Charles was rather confused over the changes in Louisa's demeanor, especially after she reprimanded him softly for making so much noise. He sent an expressive glance toward an amused Anne as he watched Benwick read to his sister.
"My sister has lost some of her fire, I think," Charles commented sadly as he and Anne stepped out of the sickroom. "She jumps like a chick first encountering water at the slightest noise."
"She has been through a rather traumatic accident, Charles."

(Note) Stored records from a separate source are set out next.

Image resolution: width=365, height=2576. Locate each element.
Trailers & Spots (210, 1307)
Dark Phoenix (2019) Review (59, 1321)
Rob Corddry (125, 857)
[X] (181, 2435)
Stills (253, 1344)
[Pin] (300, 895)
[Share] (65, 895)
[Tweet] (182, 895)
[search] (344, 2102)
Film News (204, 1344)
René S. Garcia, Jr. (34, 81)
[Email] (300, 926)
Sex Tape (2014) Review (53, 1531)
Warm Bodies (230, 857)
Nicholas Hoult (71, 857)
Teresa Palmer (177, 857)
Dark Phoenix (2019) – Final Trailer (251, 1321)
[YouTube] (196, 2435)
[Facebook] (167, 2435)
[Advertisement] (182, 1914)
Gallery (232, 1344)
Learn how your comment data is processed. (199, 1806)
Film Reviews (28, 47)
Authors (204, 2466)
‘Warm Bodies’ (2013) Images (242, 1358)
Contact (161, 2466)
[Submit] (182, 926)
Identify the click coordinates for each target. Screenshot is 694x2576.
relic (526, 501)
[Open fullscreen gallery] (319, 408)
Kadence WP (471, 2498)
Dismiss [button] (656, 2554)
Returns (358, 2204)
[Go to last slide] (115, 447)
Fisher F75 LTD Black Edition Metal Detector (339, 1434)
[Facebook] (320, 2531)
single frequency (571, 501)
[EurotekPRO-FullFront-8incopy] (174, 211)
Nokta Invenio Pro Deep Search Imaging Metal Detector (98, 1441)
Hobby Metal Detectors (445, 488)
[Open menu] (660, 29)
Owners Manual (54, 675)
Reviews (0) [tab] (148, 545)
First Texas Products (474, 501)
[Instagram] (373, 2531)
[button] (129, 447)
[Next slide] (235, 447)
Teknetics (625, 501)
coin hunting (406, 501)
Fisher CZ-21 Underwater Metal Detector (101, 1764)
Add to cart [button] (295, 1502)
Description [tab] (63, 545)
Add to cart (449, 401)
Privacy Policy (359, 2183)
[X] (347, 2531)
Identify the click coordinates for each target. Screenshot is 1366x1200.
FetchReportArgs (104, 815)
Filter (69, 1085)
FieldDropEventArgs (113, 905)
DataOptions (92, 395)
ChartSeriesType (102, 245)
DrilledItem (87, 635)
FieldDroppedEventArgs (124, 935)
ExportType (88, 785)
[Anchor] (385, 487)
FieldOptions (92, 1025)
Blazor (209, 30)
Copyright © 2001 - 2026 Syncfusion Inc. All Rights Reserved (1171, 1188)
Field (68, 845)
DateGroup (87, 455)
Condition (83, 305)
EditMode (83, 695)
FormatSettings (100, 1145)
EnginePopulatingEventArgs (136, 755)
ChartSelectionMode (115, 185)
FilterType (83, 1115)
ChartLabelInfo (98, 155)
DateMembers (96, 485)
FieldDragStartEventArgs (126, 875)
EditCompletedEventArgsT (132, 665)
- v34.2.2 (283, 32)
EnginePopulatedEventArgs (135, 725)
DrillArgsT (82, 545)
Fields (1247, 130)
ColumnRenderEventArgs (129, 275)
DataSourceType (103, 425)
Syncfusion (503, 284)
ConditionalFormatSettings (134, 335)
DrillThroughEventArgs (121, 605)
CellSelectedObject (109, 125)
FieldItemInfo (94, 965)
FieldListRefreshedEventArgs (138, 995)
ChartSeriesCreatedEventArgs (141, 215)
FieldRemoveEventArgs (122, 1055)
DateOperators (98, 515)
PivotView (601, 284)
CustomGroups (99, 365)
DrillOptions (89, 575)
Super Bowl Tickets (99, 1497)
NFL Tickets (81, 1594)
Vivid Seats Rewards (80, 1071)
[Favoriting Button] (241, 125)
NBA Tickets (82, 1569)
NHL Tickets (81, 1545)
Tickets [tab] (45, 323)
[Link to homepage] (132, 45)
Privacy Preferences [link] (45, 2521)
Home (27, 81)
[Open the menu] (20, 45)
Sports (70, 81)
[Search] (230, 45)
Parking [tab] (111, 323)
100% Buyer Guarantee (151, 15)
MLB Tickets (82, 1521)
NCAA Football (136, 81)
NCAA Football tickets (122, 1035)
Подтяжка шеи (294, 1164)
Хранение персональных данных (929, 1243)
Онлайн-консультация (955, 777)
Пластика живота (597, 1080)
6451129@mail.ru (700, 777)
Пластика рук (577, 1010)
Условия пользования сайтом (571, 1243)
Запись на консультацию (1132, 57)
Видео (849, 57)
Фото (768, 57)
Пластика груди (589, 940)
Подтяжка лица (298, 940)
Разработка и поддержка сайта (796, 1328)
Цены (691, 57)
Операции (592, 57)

"I know, I know," he said impatiently. "But I am starting to wonder if she will ever recover her verve. Especially with that Benwick reading silly verses to her all day."
Anne stifled a laugh, knowing the finer points of poetry were lost to a man who had more affection for guns and dogs than novels. "It might not be my place to reveal a confidence, but I understand Captain Benwick's readings did assist Louisa in regaining consciousness."
Charles snorted doubtfully, "Indeed? Still, I find his sitting next to her whispering poetry rather odd. Perhaps I am simply uninspired by the loves and losses of England's poet laureates." He began to stride downstairs, "Where the devil is Frederick? I haven't seen much of him lately and I brought my new musket all the way from Uppercross for him to test!"
Louisa bore Anne's company quite well and truly enjoyed Benwick's morning readings. Benwick found himself extending his sickroom visits, since Louisa was not very well read, but curious as to the interpretations of many a verse. To these discussions, Anne did not enter, preferring to sit happily ignored or to escape for a few moments of fresh air and solitude.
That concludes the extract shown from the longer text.